Connecting: Verbal vs Action
A common source of marital tension is the different ways that men and women typically seek connection. The bias of women is to use verbal language to connect. Many women process intense emotions or problems by ‘talking them through’. In contrast, men generally prefer action or body language to bond and connect. When a man has intense emotions or a problem to solve, his instinct is to ‘work it through’.
Attitudes About Sex
When it comes to a couple’s sexual intimacy, a man is more likely to see sex as a way to create connection and to bond his wife, while a woman will see sex as a way to celebrate the connection already established, usually through intimate conversation. These differences in bonding style lead couples to a standoff. She feels estranged from him emotionally, because there’s little, or no, intimate conversation, and sex is the last thing she feels like. He feels controlled and rejected; that he’s not free to express his love through the body language of sexual lovemaking which feels so instinctually right.

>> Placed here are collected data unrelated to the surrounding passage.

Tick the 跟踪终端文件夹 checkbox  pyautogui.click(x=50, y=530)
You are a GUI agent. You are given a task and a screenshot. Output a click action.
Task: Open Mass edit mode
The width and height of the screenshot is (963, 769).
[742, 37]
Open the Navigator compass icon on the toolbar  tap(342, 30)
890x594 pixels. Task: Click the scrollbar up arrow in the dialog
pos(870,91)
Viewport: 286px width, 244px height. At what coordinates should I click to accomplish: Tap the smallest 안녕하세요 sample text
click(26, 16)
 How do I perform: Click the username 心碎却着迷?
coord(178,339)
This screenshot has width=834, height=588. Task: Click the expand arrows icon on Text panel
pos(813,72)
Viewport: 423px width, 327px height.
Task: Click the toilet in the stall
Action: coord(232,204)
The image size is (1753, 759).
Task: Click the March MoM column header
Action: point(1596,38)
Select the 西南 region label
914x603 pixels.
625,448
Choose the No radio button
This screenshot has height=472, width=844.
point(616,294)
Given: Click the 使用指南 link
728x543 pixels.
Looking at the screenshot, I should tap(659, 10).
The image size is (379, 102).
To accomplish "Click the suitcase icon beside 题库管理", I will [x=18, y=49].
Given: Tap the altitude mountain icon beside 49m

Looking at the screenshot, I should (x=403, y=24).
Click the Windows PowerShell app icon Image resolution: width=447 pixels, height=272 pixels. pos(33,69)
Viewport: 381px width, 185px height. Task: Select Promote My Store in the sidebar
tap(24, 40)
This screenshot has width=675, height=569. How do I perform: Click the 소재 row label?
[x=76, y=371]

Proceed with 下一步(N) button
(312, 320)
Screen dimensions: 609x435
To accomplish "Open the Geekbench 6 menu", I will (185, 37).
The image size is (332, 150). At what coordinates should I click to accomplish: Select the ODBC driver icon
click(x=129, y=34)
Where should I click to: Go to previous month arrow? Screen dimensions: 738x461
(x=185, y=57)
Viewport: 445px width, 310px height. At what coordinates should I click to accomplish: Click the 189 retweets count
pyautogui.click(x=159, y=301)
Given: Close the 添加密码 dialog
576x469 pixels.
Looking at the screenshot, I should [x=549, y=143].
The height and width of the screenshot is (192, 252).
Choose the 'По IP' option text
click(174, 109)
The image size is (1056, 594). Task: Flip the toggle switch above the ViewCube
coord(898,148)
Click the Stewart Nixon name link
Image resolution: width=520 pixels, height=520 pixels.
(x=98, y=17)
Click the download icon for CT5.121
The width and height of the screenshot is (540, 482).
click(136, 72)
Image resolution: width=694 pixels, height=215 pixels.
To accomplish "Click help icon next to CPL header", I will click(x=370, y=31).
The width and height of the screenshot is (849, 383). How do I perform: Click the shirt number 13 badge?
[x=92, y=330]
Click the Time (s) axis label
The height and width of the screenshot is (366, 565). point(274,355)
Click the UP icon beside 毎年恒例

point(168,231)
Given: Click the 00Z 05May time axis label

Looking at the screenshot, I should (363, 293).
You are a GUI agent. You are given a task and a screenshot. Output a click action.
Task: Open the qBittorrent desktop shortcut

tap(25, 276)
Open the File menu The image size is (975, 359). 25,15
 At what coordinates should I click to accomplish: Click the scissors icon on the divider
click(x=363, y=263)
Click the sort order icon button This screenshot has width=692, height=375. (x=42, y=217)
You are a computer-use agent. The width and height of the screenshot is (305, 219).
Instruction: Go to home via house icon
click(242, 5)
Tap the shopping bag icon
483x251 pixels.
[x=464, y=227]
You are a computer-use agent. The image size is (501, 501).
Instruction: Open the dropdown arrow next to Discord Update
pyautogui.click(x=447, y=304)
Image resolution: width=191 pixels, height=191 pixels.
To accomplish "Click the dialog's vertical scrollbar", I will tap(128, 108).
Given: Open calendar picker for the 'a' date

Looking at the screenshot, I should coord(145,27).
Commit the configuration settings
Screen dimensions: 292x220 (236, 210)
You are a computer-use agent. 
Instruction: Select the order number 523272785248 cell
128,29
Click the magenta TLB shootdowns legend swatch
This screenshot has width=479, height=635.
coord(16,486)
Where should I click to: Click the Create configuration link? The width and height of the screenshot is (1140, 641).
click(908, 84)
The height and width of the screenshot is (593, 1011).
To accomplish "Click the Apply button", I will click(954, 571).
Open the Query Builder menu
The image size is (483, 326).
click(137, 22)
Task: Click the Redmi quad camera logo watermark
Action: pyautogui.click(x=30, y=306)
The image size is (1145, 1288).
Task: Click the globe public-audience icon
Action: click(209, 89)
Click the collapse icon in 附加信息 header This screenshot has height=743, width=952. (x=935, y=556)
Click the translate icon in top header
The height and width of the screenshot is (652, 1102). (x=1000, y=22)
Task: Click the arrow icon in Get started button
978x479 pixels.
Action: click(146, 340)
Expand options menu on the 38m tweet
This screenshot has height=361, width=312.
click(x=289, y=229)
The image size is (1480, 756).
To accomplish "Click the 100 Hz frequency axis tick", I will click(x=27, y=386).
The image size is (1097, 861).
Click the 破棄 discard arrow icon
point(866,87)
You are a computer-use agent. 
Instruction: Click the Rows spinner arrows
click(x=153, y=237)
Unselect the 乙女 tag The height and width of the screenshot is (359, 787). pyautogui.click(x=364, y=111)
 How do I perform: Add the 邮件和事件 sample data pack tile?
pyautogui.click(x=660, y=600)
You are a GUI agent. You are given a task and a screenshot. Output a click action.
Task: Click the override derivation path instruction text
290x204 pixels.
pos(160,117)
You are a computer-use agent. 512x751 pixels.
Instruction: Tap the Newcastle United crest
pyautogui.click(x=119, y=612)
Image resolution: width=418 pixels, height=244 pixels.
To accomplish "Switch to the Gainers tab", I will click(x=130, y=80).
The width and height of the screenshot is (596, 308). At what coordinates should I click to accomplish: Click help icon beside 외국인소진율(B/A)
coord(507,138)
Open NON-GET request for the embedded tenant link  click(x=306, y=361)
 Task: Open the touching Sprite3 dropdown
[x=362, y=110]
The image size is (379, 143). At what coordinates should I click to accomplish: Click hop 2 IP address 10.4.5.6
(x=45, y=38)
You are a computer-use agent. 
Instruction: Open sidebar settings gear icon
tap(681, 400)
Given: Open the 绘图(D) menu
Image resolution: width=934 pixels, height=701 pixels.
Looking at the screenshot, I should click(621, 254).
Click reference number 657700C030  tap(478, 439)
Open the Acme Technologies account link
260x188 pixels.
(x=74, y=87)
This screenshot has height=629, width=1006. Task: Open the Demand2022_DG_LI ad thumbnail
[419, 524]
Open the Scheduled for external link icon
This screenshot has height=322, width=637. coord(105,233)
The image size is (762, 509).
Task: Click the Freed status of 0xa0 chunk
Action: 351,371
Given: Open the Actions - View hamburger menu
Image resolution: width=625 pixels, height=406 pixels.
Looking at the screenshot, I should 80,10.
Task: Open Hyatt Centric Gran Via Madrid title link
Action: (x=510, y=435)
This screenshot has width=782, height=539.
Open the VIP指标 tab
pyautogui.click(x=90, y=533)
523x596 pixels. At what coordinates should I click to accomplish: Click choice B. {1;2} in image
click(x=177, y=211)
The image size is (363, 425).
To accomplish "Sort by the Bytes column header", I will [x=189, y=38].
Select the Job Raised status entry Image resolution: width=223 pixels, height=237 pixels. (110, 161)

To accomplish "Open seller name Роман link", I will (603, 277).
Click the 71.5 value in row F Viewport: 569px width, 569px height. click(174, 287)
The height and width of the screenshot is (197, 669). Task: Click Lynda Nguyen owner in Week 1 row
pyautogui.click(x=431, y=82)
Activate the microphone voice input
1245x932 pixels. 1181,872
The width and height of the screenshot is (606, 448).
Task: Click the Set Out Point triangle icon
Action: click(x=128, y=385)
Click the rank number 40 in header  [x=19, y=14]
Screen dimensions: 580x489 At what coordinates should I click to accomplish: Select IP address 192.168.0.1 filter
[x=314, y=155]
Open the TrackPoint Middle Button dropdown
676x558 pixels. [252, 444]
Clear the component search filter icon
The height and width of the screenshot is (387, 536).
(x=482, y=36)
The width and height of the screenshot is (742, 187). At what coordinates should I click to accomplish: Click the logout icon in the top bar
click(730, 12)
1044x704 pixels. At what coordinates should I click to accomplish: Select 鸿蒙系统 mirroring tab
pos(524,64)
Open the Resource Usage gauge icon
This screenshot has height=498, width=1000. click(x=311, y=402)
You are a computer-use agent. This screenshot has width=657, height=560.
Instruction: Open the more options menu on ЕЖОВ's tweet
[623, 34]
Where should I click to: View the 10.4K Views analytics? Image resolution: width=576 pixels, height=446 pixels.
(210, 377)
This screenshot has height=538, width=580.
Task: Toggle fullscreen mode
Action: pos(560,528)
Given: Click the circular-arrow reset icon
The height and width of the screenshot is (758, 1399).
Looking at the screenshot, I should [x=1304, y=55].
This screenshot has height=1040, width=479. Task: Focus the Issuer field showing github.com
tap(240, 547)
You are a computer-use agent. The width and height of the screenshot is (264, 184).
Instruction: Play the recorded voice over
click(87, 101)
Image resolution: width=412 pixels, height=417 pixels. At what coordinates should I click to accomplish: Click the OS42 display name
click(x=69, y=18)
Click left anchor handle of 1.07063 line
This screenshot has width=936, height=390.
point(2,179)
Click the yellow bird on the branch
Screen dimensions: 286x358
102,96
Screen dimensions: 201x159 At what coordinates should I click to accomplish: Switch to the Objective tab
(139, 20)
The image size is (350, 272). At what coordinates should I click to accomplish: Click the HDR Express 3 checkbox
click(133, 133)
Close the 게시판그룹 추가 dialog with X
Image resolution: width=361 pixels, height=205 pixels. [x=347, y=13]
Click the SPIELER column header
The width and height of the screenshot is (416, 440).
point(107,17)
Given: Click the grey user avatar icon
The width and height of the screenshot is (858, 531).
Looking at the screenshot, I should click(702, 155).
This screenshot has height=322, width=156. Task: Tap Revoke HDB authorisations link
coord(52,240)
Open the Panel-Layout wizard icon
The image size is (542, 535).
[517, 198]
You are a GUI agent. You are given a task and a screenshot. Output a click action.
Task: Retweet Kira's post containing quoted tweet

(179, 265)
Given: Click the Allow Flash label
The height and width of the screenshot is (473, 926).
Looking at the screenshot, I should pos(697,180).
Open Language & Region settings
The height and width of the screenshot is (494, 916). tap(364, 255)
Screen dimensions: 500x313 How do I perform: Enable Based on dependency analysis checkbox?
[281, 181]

In our culture, the differences between men and women are starting to be acknowledged, but the solution put forward is simply tolerance: ‘Don’t expect him to talk to you because he’s not wired for it. Don’t expect her to want sex as much as you do because she doesn’t have the hormones. Give your expectations a reality check and then you won’t be disappointed or hurt.’ What a miserly vision for marriage! Thank goodness there is a better solution than married singles living unhappily ever after!
Celebrate the Differences
The trick is to see the difference between the sexes not as an unfortunate burden for married couples, but as complementary, even virtuous qualities. For example, the feminine bias towards being present and attentive represent vital qualities in building personal relationships. Without the masculine emphasis on action however, relationships fail to grow and ultimately stagnate. Every healthy relationship, be it a marriage or a church community, needs a balance between the inward movement for intimacy and the outward drive for generativity. This dynamic is evident in communities all over – too ‘feminine’ and they become inverted and sterile; too ‘masculine’ and they become impersonal and legalistic. Likewise with the gender differences in verbal and physical intimacy.
For a marriage to thrive, it needs the connection strategies of both genders. The issue is not whose perspective is superior (which is neither!). Rather, the issue is how we might integrate both the feminine and the masculine in order to accomplish the fullness of communion that is possible for our marriages. If all we do is tolerate our differences, we fail to realise the potential for unity that our complementarity is intended to bring.